Erdal Eren’le, fikirlerimiz(fraksiyonlarımız) farklıydı ama yoldaşımızdı, kardeşimizdi, hemşerimizdi.
Aynı coğrafyanın çocuklarıydık.Şebinliydi, ‘ekinciydi’ ekinlerin rüzgarı savurup atmıştı Ankara bozkırına onları. Gurbetçiydiler.
Orada Erdal, bir dünya görüşü benimsemiş her genç gibi. O dönemin kendine özgü koşulları deli kanlılıkla birleşince olayların içinde bulmuş kendini.
Sonra işte o dramatik olay… Koca Ankara’da aynı coğrafyadan, akrabası bir inzibat erini bulan ve öldüren G-3 mermisi…
Erdal’ın silahı, mermisi farklıydı ama başka fail bulunamadı O’nu öldürmekle suçladılar, tutuklanma, yargılanma ve kısa sürede gelen idam…
16 yıl, 2 ay 22 gün yaşayabildi.
Erdal Eren, 12 Eylül Cunta döneminin hukuksuzluğu, adaletsizliği, vicdansızlığına örnek teşkil edecek biçimde, kanıtlanmadığı halde bir inzibat erini öldürdüğü gerekçesiyle yaş tespiti yapılmadan, yaşı 18 kabul edilerek 17 yaşında idam edilen simge isimlerden birisiydi.
Eren’in cezaevi avlusunda körpe bedeni, darağacında bir şafak vakti sallanırken aynı yıllarda o dönemin acısını bir başka yerde, başka biçimlerde çekenler de vardı.

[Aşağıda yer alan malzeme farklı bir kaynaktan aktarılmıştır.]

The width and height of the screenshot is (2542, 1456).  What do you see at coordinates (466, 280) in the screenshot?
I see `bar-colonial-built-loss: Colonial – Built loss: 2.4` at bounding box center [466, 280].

Erdal asıldı ama ruhu işkencelerde, falakalarda, kör kuyularda, karanlık hücrelerde, vücut uzuvları elektrik kablolarının ucunda faşizme direnenlerin direncine, mücadelesine, yaşama kararlılığına bayrak oldu.
Yani hiç ölmedi; hep yüreğimizde yaşadı.
Tarihteki yerini onuruyla aldı, onu asanları ise görüyorsunuz; toprak bile kabul etmiyor. Ki; zamanı geldiği halde ecelleriyle bile ölmeyi bilemeyip sürünüyorlar.
* * *
Erdal’ın annesi Şadan Eren de bizim anamızdı ve tıpkı oğul acısı ortak olan binlerce anamız gibi…Ana diye akılda kalan analardandı.

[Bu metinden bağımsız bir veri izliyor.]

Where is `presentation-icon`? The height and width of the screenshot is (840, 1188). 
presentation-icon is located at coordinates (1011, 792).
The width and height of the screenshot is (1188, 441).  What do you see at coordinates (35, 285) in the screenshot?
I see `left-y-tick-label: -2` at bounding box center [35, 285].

O, yıllarca oğlunun tek bir kare fotoğrafını bile duvara asamadı, ölü olarak kabul etmediği için…
Hep oğlunun hayaliyle yaşadı.
Şebinli gibi davrandı ve oğlunun katillerine bile düşmanlık gütmedi. Kimseye tek bir söz söylemedi, acısın anlatmadı.
Sadece “Aileler 12 Eylül’ü Sorguluyor” belgeselini çeken ekibe duygularını şöyle anlatmıştı:“Önceleri, onlar da benim çektiklerimi çeksin, aynısını yaşasın diye düşünüyor, beddualar ediyordum. Yıllarca bu duyguları taşıdım, yüreğimi yaktılar…Sonradan vazgeçtim bu düşünceden. Onlar yargılanıp cezalandırılsınlar ama kimsenin, onların bile evlat acısı çekmesini istemem, bu çok acı. Çok acı…”

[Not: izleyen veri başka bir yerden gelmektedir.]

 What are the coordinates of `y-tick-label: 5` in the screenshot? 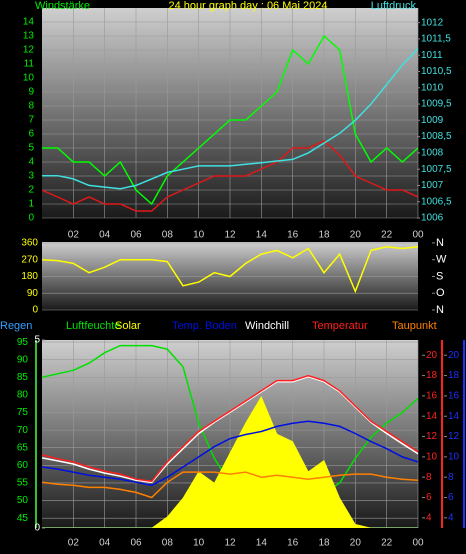 It's located at (31, 148).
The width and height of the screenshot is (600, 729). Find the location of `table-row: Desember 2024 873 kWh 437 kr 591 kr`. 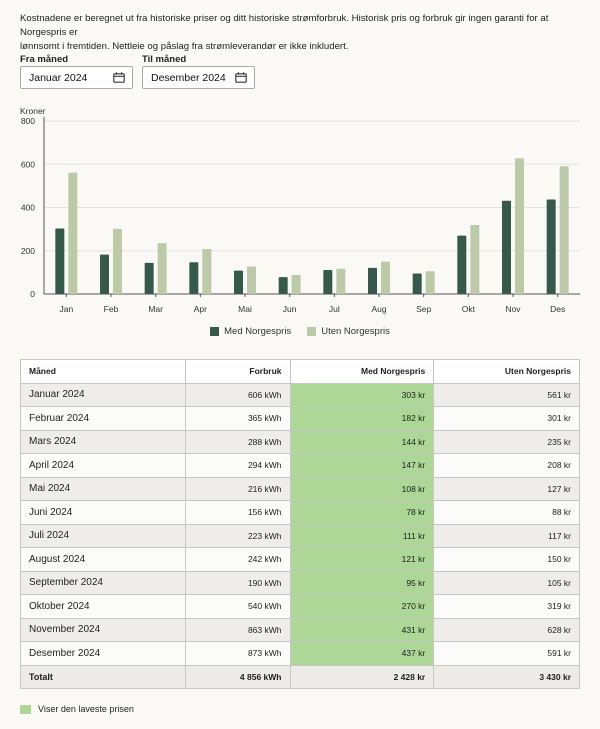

Şadan Ana, 28 Kasım’da rahatsızlanarak bilinci kapalı bir şekilde hastaneye kaldırılmıştı, aylardır tedavi görüyordu.
Ankara’da yaşamını yitirmiş.
Bunu, GRÜ Rektörü Prof.Dr. Sayın Aygün Attar’ın sosyal paylaşım sitesindeki bir ana yüreğinden süzülüp gelen duygu ve sevgi dolu yazısından öğrendim.
Ne güzel yazmış hoca…Mutlaka okuyun.
Ben okudum, saygım,sevgim bir kat daha arttı. Sağolsun, varolsun.‘İyi ki üniversitemizi böyle bir ana yönetiyor’ dedim.
Şadan Eren, yarın Ankara’da Karşıyaka Cami’nde düzenlenecek törenin ardından Karşıyaka Mezarlığı’nda toprağa verilecek.
O’na da veda ediyoruz.
Erdal’a, O’na cezaevinden yazdığı mektupların son satırındaki devrimci selamlarımızı götürecektir mutlaka.
Ruhun Şad olsun Şadan Ana…Seni, oğlun gibi unutmayacağız.
Giresunluların, Şebinkarahisarlılar’ın ülkemizin ve bütün anaların başı sağolsun.